Thanks to great folks who share their work with the world, there’s no need to compile Tensorflow from source to enable GPU acceleration. Instead, it’s as easy as a download and an install command:

wget 'https://github.com/TomHeaven/tensorflow-osx-build/releases/download/v1.15.0_cu100/tensorflow-1.15.0-cp37-cp37m-macosx_10_13_x86_64.whl'

Before you install this Wheel package, it’s a good idea (if not a must) to create a virtual environment first:

mkdir ~/.virtualenv
# create a tensorflow env
virtualenv -p python3 ~/.virtualenv/tensorflow/
# enter the newly create env
source ~/.virtualenv/tensorflow/bin/activate

Now you can install this package into this environment:

pip3 install tensorflow-1.15.0-cp37-cp37m-macosx_10_13_x86_64.whl

To ensure GPU is indeed available, start a python session and try the following

import tensorflow as tf
with tf.device('/gpu:0'):
    a = tf.constant([1.0, 2.0, 3.0, 4.0, 5.0, 6.0], shape=[2, 3], name='a')
    b = tf.constant([1.0, 2.0, 3.0, 4.0, 5.0, 6.0], shape=[3, 2], name='b')
    c = tf.matmul(a, b)

with tf.Session() as sess:
    print (sess.run(c))

You should see logs that look similar to the following, telling you Tensorflow is running on your GPU!

Step 8: Install PyTorch

Again, thanks to the GitHub user TomHeaven, installing PyTorch with GPU is similarly super-easy:

# install some prerequisites
brew install libomp
brew link --overwrite libomp
brew install open-mpi

Create a virtual environment:

# if you were in the tensorflow env
deactivate
python3 -m virtualenv -p python3 ~/.virtualenvs/pytorch
source ~/.virtualenvs/pytorch/bin/activate

Download and install precompiled package:

wget 'https://github.com/TomHeaven/pytorch-osx-build/releases/download/v1.1.0_cu100/torch-1.1.0-cp37-cp37m-macosx_10_13_x86_64.whl'

pip3 install torch-1.1.0-cp37-cp37m-macosx_10_13_x86_64.whl

To test out that CUDA is enabled, start a python session and try the following:

import torch
torch.cuda.is_available()
torch.randn(20).cuda().is_cuda
torch.backends.cudnn.enabled

Finally, to run model training on your newly configured Mac, download a demo PyTorch model and time the speed. It won’t be great, but certainly faster than CPU-only training!

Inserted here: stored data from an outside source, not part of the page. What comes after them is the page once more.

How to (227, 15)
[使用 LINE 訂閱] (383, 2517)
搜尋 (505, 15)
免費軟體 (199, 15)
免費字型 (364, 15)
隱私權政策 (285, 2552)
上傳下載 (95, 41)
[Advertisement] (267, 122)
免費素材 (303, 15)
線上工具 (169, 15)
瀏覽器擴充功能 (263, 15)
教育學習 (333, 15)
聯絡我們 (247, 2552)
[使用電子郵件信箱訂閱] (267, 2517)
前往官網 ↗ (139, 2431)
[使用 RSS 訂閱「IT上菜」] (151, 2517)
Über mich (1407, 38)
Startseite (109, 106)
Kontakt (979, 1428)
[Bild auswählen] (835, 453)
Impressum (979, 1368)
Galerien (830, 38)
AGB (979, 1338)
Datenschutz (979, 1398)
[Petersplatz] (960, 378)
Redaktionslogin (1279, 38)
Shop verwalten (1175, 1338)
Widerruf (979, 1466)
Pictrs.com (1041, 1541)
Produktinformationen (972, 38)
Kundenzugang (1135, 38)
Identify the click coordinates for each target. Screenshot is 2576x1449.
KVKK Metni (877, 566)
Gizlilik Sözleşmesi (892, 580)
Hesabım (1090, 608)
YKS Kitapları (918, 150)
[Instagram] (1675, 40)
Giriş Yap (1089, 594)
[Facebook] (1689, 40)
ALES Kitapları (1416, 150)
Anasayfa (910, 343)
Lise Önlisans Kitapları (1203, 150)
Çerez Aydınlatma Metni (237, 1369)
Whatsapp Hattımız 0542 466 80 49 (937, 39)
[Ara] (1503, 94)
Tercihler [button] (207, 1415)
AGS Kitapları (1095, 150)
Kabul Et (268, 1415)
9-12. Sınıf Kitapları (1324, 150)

git clone https://github.com/pytorch/examples
pip install torchvision==0.3.* Pillow six

cd examples/mnist
time python main.py

Conclusion

There you have it! Your Mac is now ready for some deep learning action. It’s not exactly a powerhouse, but the notion of having a portable workbench for deep learning is great, not to mention the possibility of doing live demos locally. Best of all, it provides you with a self-contained environment to do rapid iterations of your model research and development: local code, local IDE, local visualization, local debugging, local testing. Shorter the cycle, the better!